Detailed Description

Complete technical specification and implementation details from the patent document.

This disclosure generally relates to machine learning technologies. More specifically, the disclosed system and method relate to reducing the inference time of a neural network by reducing the data-loading latency.

Low latency and high throughput are essential requirements for ensuring the safety, reliability, and efficiency of autonomous vehicles operating in dynamic real-world environments. More specifically, the latency and throughput associated with the perception of the environment and the decision-making process can directly impact the system's ability to detect obstacles and react to changing traffic conditions, hazards, and unpredictable events.

Autonomous driving systems typically rely on machine learning models to perceive the environment and make decisions. With the development of sensor and machine learning technologies, learning models used in autonomous driving are trending toward larger and more complex models. As these models expand, managing vast amounts of data in a memory-constrained, real-time system becomes challenging.

Autonomous driving systems perform real-time inference (i.e., the process of applying a trained model to new data to make predictions or decisions), which can involve storing and accessing information (e.g., input, model parameters, activation tensors, etc.) from memory. For large models, external data storage units, such as Random-Access Memory (RAM) or Solid-State Drives (SSDs) are needed due to the limited size of the internal memory of the computing unit performing the inference. During inference, a massive amount of data needs to be transferred between the external data storage unit and the computing unit. For example, at the beginning of the interference, the computing unit can read input data and the model parameters (e.g., weights) from a storage unit (e.g., a Double Data Rate Synchronous Dynamic Random-Access Memory (DDR SDRAM) and store them in its internal memory (e.g., a static RAM (SRAM)). While performing the inference, the computing unit may spill intermediate results (e.g., activation tensors) from its memory to the external storage unit and read them back later when needed. After the inference, the computing unit can write the output data into the external storage unit.
========
◆ **Problems to work on**:
a: In the extract on neural network inference above, condense the paragraph beginning "Autonomous driving systems perform real-time inference" into a short bulleted list that keeps its main facts.
b: According to the extract on neural network inference, why are external storage units such as RAM or SSDs needed for large models?
c: Write the next paragraph of the extract on neural network inference, picking up right after its final sentence.

◆ **Data**:
========
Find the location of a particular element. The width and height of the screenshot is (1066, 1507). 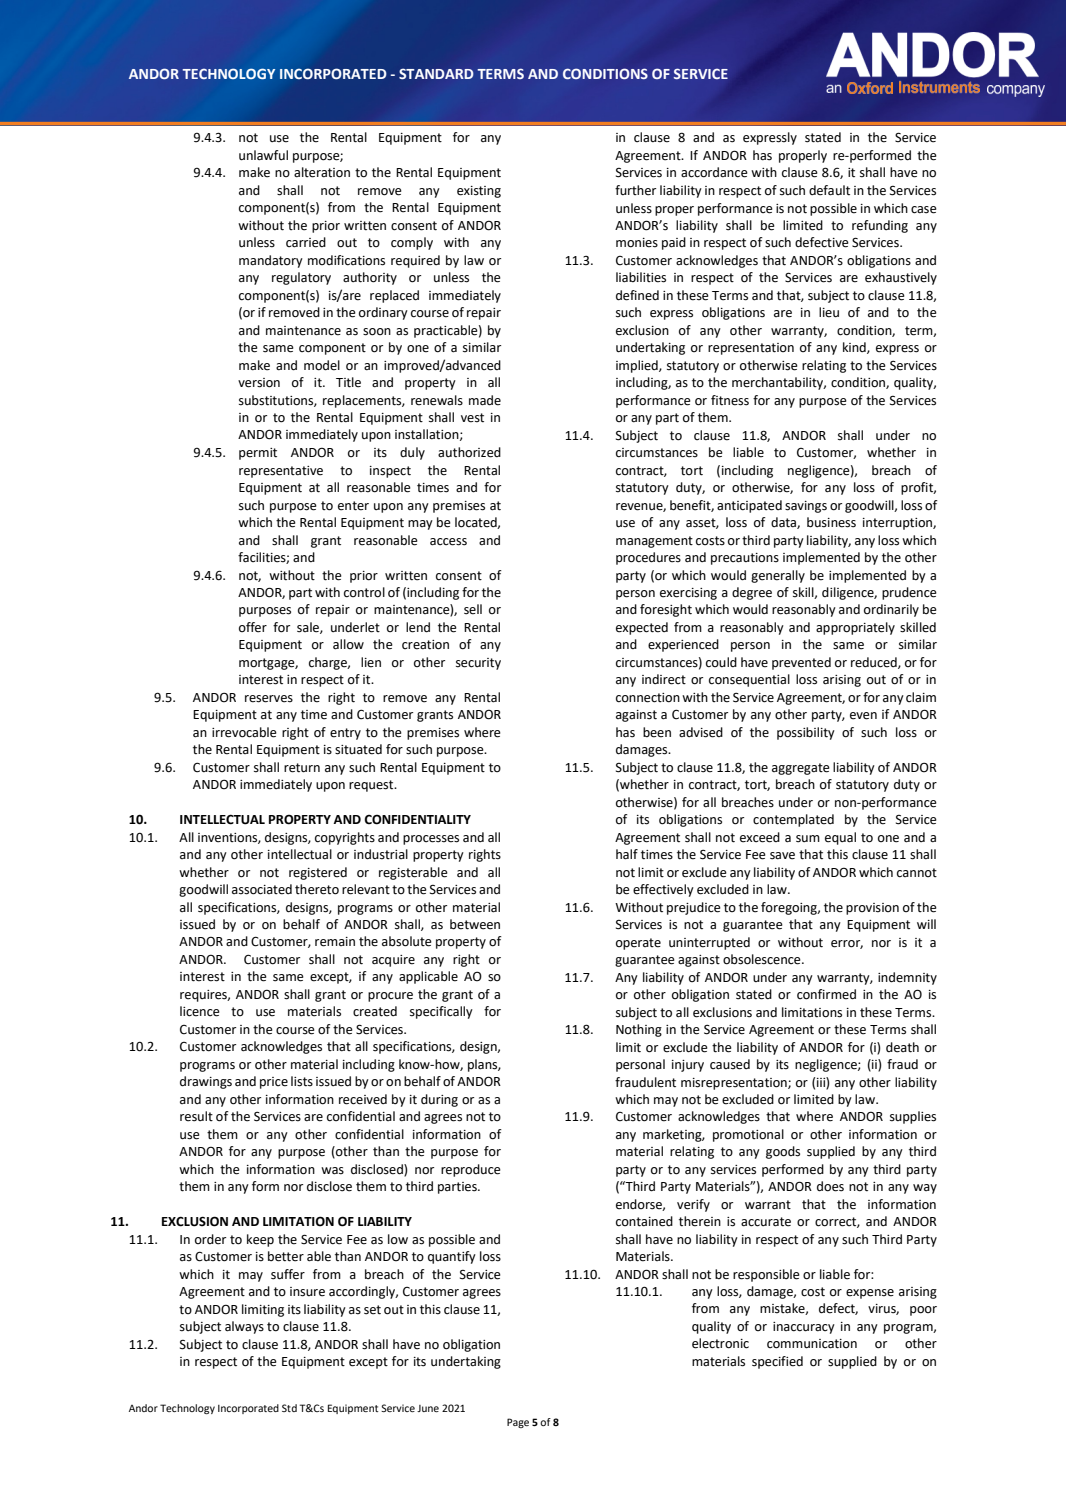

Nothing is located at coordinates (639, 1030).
========
◆ **Results in order**:
a:
- Real-time inference in autonomous driving means storing and accessing data in memory, such as inputs, model parameters, and activation tensors.
- Large models need external storage like RAM or SSDs because the computing unit's internal memory is limited.
- Inference moves a massive amount of data between that external storage and the computing unit.
- At the start, the computing unit reads input data and model weights from storage (e.g., DDR SDRAM) into its internal memory (e.g., SRAM).
- During inference, it may spill intermediate results like activation tensors to external storage and read them back later.
- Afterward, it writes the output data to external storage.

b: They are needed because the internal memory of the computing unit performing the inference is limited in size.

c:
Transferring large amounts of data between the computing unit's internal memory and the external storage unit can introduce long delays, especially in situations of limited bandwidth.

One embodiment can provide a system and method for reducing inference latency of an artificial intelligence (AI) system. During operation, the system can obtain an AI model and compile the AI model to generate at least one Directed Acyclic Graph (DAG), which comprises determining an offset address associated with a piece of intermediate data to be transferred from a primary memory shared among multiple AI accelerators to a secondary memory. The AI accelerators, the primary memory, and the secondary memory are located on the same system on a chip (SoC). The system can then schedule computing tasks for the inference, which comprises determining a base address associated with the DAG in the secondary memory; and perform the inference, which comprises transferring the piece of intermediate data from the primary memory to the secondary memory based on the offset address and the base address.

In a variation on this embodiment, the primary memory or the secondary memory includes a static random-access memory (SRAM).

In a variation on this embodiment, receiving the AI model can include storing weight files associated with the AI model in an off-chip memory.

In a further variation, the system can preload, prior to the inference, at least a portion of the weight files from the off-chip memory into the secondary memory, thereby reducing the inference latency resulting from loading the weight files into the primary memory to allow the multiple AI accelerators to perform computations based on the weight files.

In a further variation, the system can preload one or more weight files associated with a second model into the secondary memory.

In a variation on this embodiment, performing the inference can include loading weight files associated with the DAG into the primary memory, and loading the weight files can include skipping a weight file that pre-exists in the primary memory.

In a further variation, skipping the weight can include determining that the DAG remains unchanged from a previous inference, determining that a base address in the primary memory corresponding to the DAG remains unchanged from the previous inference, and determining that the weight file is persistent during the previous inference.

In a further variation, generating the DAG can include generating a memory operator associated with the weight file and setting a persistent bit in the memory operator.

In a further variation, scheduling the computing tasks can include generating a data-loading command associated with the DAG and setting a skip_weight bit in the data-loading command.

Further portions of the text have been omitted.